**TEXT SEGMENT**:
^^^^

3. Tell students that in the next part of the lesson, they will consider the consequences of the genetic variation that results in sickle cell disease. Distribute the Exploring Sickle Cell Disease student pages, and direct students to organize into small groups.
4. Have students view the documentary “What Is Sickle Cell Disease?” on the student section of the Human Genetic Variation Web site completing the Focus for Media Questions as they view the video excerpt.
For classes without access to the internet, provide each student with printed copies of the Sickle Cell Disease Reference Database in which to base their research and completion of the "Exploring Sickle Cell Disease" student pages.
5. Give the students about 30 minutes to complete their research. Notice that most of the information they need is located in the Sickle Cell Reference Database student page as well as the Database website however if the students’ textbook has an adequate description of sickle cell disease, you may wish to assign certain questions for them to complete at home with their textbook.
6. Collect the students’ written scenes or have each group perform its scene for the class as a way to assess students’ understanding of the inheritance of sickle cell disease.
Elaborate (Apply and Extend Understanding)
Ask students, as a final challenge, to imagine that they are doctors practicing in Cameroon, in West-Central Africa.

^^^^

**SOURCE INFORMATION**:
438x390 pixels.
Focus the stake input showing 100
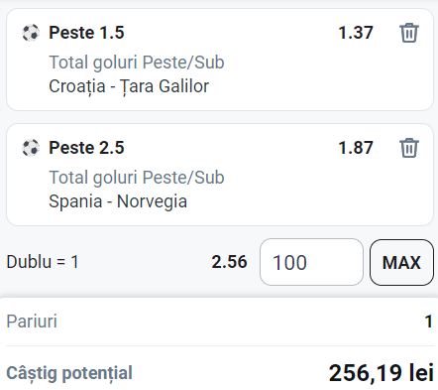tap(311, 262)
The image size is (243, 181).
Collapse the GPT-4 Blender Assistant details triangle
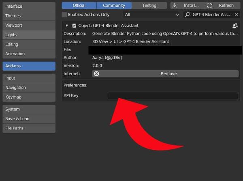(67, 26)
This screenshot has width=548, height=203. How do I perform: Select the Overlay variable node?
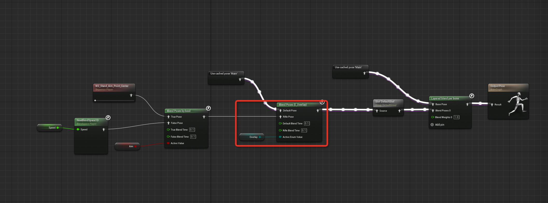(251, 137)
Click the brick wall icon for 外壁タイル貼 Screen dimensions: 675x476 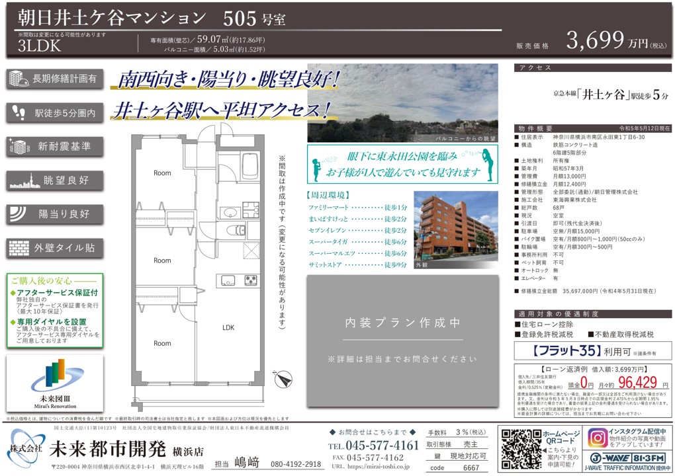pyautogui.click(x=18, y=248)
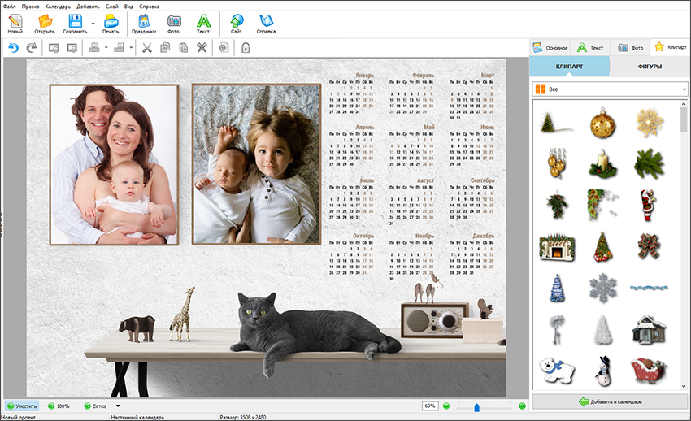Click the zoom slider handle

476,406
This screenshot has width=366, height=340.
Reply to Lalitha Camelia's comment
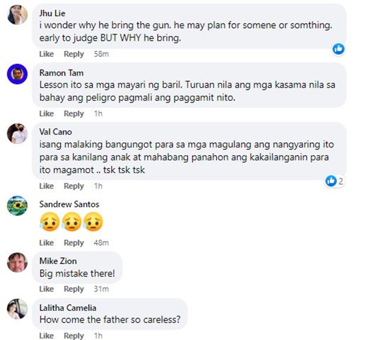point(74,336)
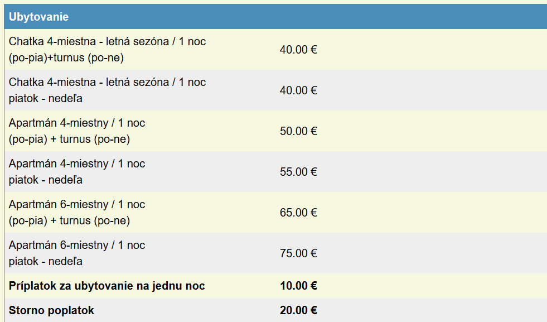Click the Storno poplatok label
547x322 pixels.
click(51, 310)
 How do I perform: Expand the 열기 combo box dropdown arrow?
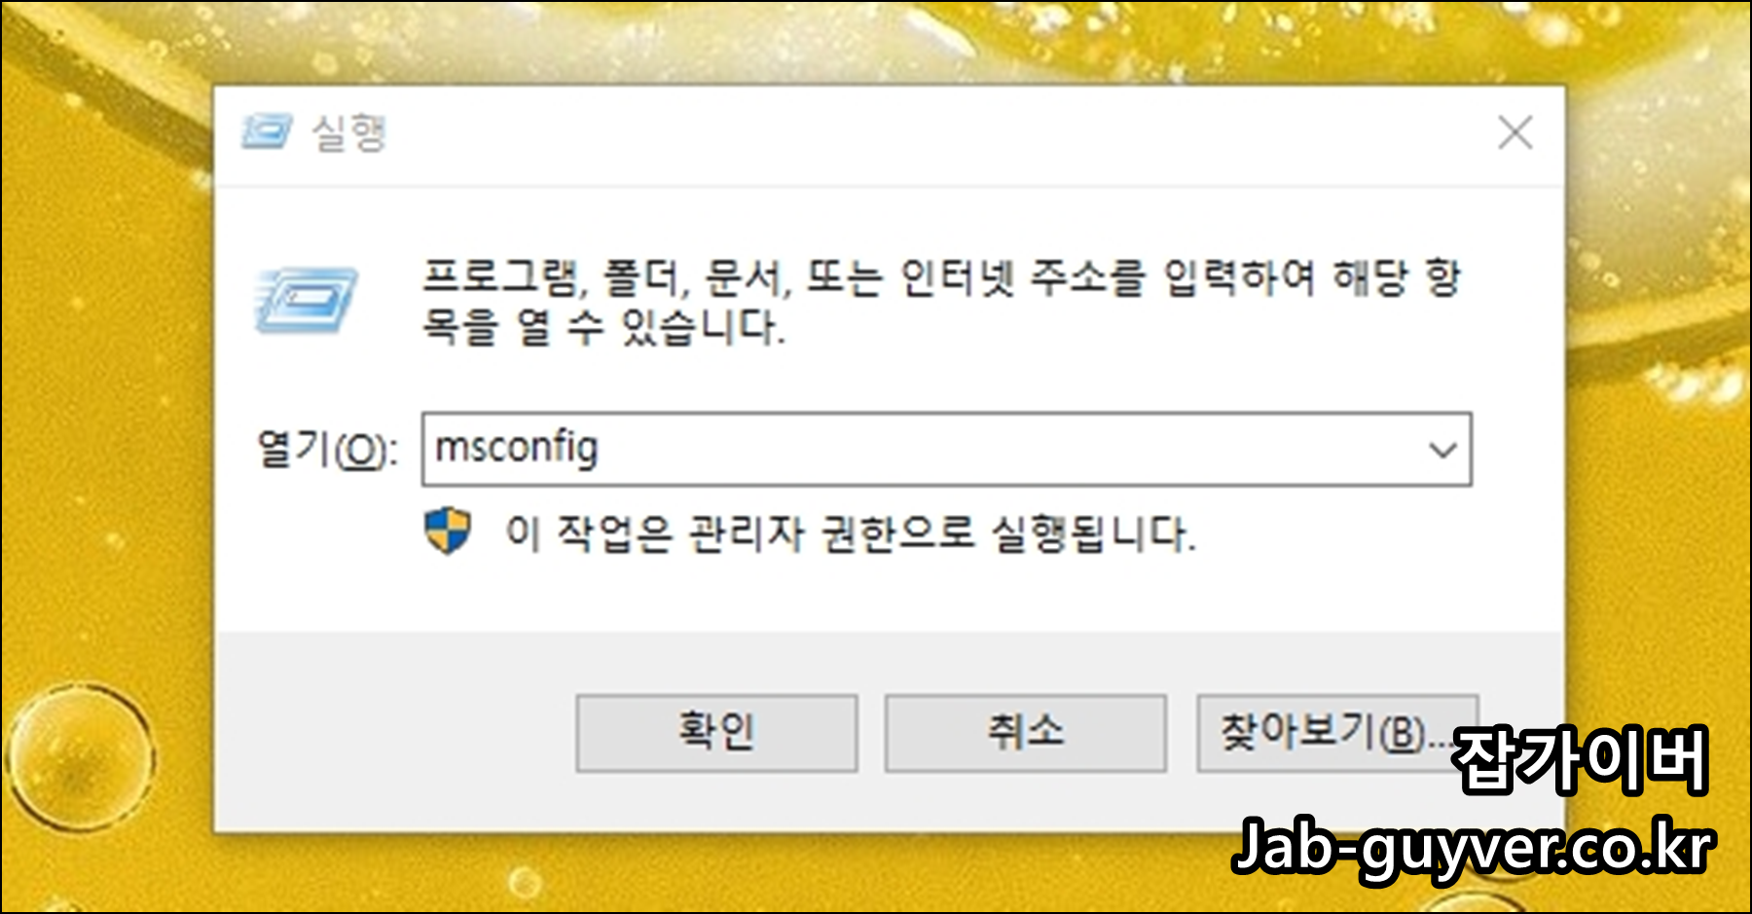pos(1442,450)
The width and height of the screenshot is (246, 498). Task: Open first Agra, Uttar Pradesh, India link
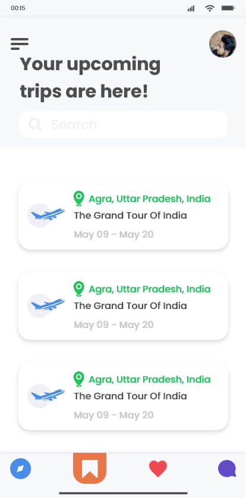[150, 199]
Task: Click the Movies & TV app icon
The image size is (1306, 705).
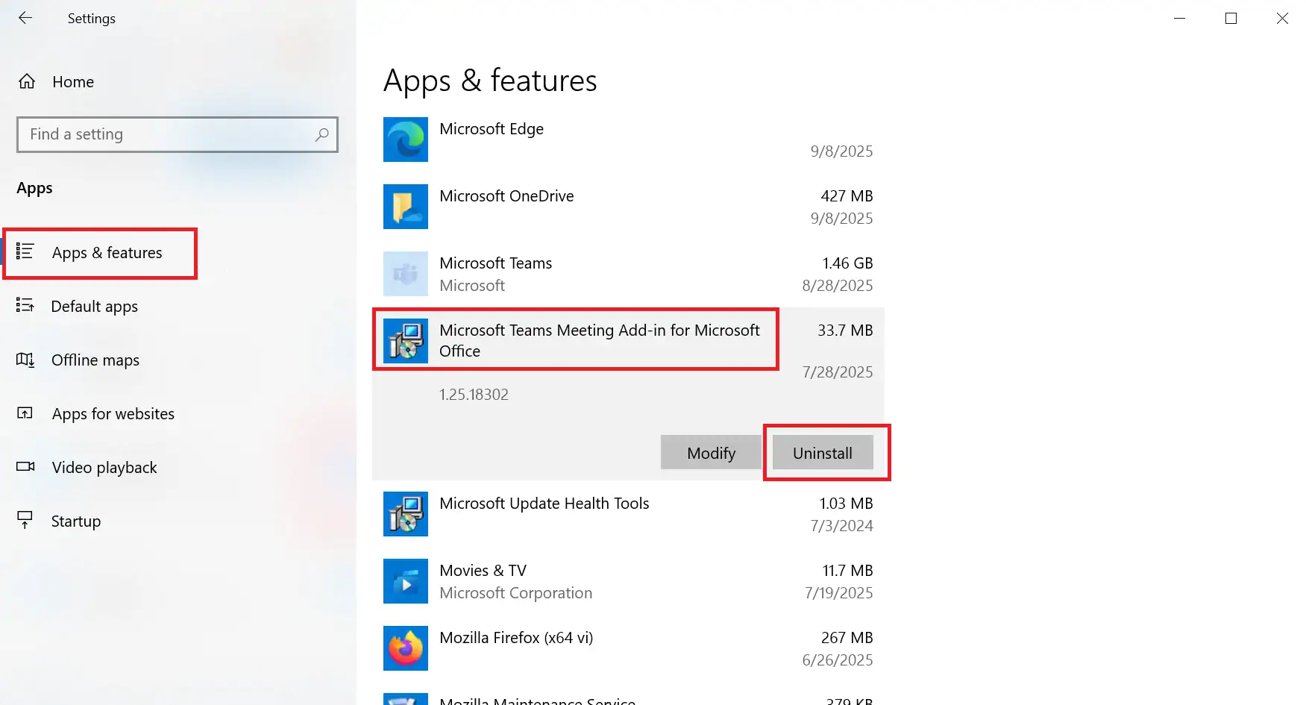Action: coord(406,581)
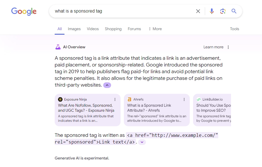The height and width of the screenshot is (167, 262).
Task: Open Google Lens image search
Action: [x=223, y=11]
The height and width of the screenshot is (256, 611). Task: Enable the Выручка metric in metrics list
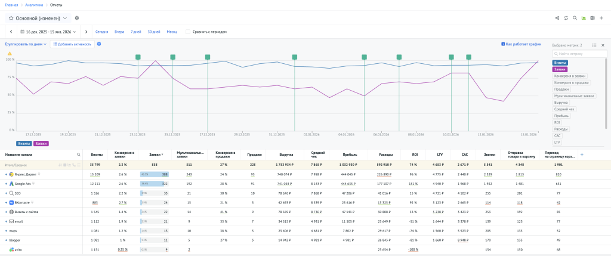pos(561,103)
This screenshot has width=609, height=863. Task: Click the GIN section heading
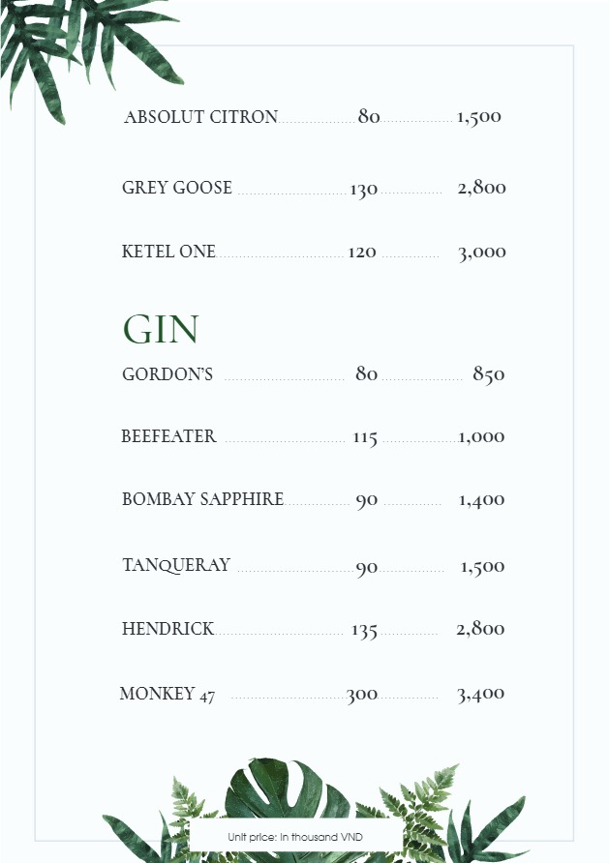161,330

^^^^

**PROBLEM 1**: Give the first word of each numbered step in the sickle cell lesson.
**PROBLEM 2**: Resume the sickle cell lesson right after its last sentence, the one that ends "in Cameroon, in West-Central Africa."
The listing comes from a separate source and has no connection to the sickle cell lesson.

**EXPECTED OUTPUT 1**: Tell, Have, Give, Collect

**EXPECTED OUTPUT 2**:
1. Direct students to return to the resources used in the Explain portion of the lesson and to compare the incidence of sickle cell disease in Cameroon with its incidence in the United States and to determine how scientists explain the difference. Students should access the database.
(For classes without access to the Internet: Ask students, as a final challenge, to imagine that they are doctors practicing in Cameroon, in west-central Africa. Direct them to return to Reference Database: Sickle Cell Disease to compare the incidence of sickle cell disease in Cameroon with its incidence in the United States and to determine how scientists explain the difference.)
2. When students reach Question 2 on the "Exploring Sickle Cell Disease" student page they should have explained how they intend to test the Lindsey twins. Instead of giving students the results of the test they propose you may want them to complete the relevant laboratory activity themselves. Kits from Bio-Rad and Carolina Biological are available that you can adapt to this purpose. Some use proteins that represent hemoglobin from normal, sickle cell, and sickle cell trait (heterozygous) individuals. The test results on the student page, "Results of the Lindsey Test", are based on DNA from such individuals. If you use a kit, be sure to make this distinction clear to students. If you plan to have your students complete the lab, schedule an additional half to whole class period for the activity.
Evaluate (Monitor Understanding)
Based on the gel electrophoresis result, ask students how this information would change what they would say to Ms. Lindsey. The only thing that would change is the implication of the findings for the twins’ health. Jason will still have sickle cell disease, but Sondra should have enhanced resistance to malaria.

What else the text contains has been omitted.